(Source data)
--
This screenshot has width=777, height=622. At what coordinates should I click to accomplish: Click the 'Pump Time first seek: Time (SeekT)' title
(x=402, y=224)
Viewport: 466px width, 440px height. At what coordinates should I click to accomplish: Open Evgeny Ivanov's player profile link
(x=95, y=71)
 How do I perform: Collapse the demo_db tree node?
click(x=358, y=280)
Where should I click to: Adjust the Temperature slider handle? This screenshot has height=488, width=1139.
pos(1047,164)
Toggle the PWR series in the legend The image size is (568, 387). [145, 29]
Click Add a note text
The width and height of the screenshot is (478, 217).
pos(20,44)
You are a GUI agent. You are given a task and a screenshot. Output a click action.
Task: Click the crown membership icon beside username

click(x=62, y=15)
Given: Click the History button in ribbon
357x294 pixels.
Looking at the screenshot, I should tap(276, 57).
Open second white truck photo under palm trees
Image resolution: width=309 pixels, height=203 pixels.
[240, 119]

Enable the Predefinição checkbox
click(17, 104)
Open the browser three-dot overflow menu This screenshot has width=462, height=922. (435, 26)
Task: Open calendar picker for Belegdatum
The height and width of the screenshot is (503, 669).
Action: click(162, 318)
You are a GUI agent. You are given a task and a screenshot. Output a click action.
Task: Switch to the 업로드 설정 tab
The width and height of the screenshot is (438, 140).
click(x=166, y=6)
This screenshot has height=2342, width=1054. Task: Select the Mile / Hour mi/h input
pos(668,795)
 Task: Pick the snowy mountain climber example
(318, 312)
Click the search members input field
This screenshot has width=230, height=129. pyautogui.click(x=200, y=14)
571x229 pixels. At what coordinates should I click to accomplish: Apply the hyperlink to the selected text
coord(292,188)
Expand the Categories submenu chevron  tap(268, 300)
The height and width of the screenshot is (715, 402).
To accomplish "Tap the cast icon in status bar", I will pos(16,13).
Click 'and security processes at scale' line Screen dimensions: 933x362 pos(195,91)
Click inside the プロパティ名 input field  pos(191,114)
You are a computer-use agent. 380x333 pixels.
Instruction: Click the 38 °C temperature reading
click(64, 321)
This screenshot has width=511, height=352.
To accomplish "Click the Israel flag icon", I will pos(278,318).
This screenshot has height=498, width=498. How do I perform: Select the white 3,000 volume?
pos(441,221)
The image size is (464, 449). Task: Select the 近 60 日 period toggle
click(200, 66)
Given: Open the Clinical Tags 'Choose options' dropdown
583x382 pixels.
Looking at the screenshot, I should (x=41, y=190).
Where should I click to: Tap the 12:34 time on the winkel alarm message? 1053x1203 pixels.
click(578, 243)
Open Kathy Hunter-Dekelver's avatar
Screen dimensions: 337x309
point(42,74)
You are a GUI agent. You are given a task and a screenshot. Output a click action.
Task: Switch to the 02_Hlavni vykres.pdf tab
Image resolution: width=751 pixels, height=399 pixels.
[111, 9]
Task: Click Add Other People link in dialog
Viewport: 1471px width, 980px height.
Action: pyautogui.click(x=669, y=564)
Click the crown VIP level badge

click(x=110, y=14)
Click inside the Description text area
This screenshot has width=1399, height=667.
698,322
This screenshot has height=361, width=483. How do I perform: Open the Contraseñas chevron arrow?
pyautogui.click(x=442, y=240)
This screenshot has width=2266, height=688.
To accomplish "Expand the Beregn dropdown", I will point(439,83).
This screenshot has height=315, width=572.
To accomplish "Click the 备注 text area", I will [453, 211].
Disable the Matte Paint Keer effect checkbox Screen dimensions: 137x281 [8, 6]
--
◆ Work to be completed
Find each line in the records that contains the string "Switch", then say how many there are and nothing else.

◆ Expected answer
2